A state commission recommended the county downsize 220-bed Glendale over three years to 200 beds. It recommended operations remain in the current facility, considered obsolete.
The county instead wants to build a $51 million, 200-bed nursing home. The goal is to open the facility in 2010, though state approval and site selection is still pending. The county would see an increase in reimbursement after opening the new facility, although it remains unclear whether the county subsidy will decline or increase.
PROPOSED REDUCTIONS
Rooney’s budget message said the county was able to reduce the budget by:
* Eliminating 50 positions, mostly through attrition, for a total savings of $2.7 million.

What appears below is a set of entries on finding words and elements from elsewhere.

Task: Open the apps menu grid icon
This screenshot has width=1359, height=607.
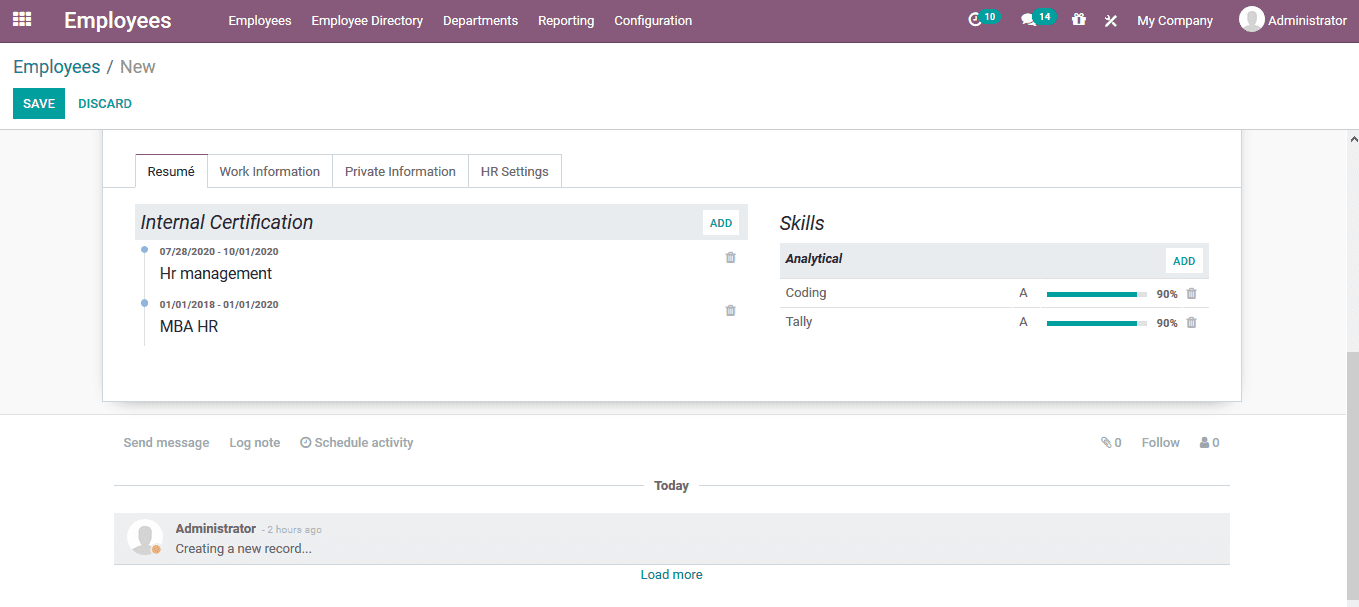Action: point(21,19)
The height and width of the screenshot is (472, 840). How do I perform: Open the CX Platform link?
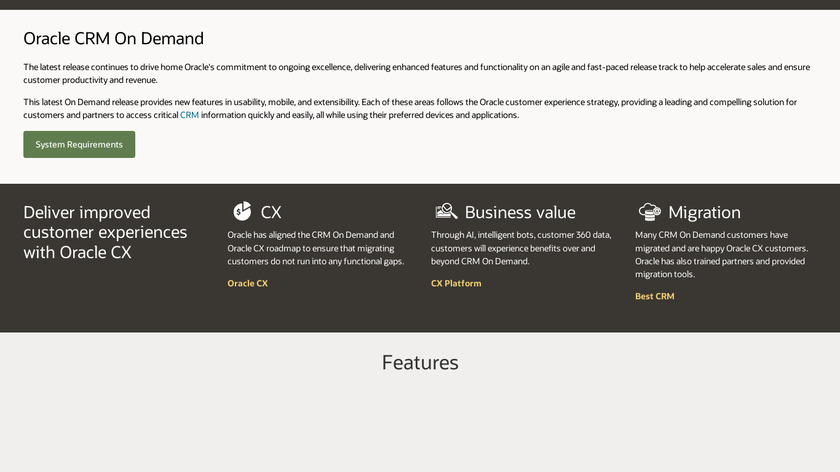[456, 283]
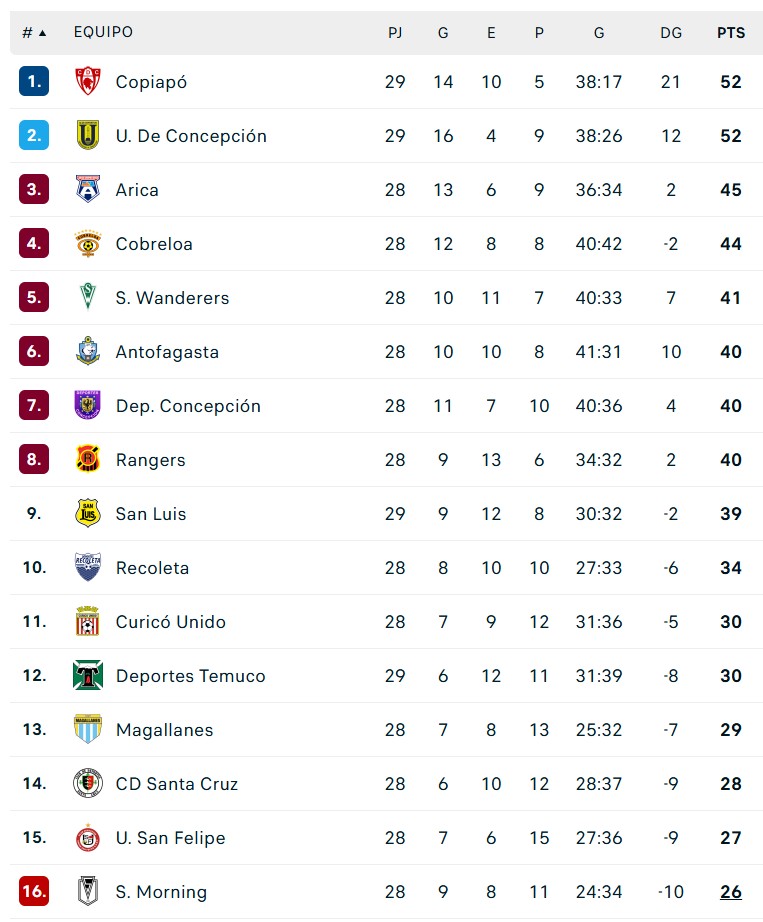
Task: Sort table by the # position column
Action: 34,33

The county has reduced its work force by 250 positions in the last five years.
* Achieving $2.5 million in cost savings through changes in employee and retiree health insurance.
* Integrating Public Health clinic services and the prevention unit and reducing contract services for dental screening and the Healthy Schenectady Families program. Projected savings: $210,000.
* Consolidating senior citizen meal sites, specifically meal sites at Summit Towers and Mont Pleasant with the Ten Eyck site. Projected savings: $200,000
* Consolidating records management into information technology. Projected savings: undefined.
* Unspecified streamlining in the Job Training Agency. Projected savings: $170,000.
* Increasing parent co-pay for income-eligible day care services. Projected savings: $260,000.
* Enacting changes to child protective services, using a “best practices approach.” Projected savings: $1.3 million.